==== INPUT RECORDS ====

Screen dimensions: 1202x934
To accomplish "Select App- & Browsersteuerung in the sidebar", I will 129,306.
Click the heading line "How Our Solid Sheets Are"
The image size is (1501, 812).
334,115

====

◆ WHAT NEEDS TO BE DONE: Nothing should be left out: return all of the records exactly.

◆ RESULT OF THIS TASK:
Screen dimensions: 1202x934
To accomplish "Select App- & Browsersteuerung in the sidebar", I will 129,306.
Click the heading line "How Our Solid Sheets Are"
The image size is (1501, 812).
334,115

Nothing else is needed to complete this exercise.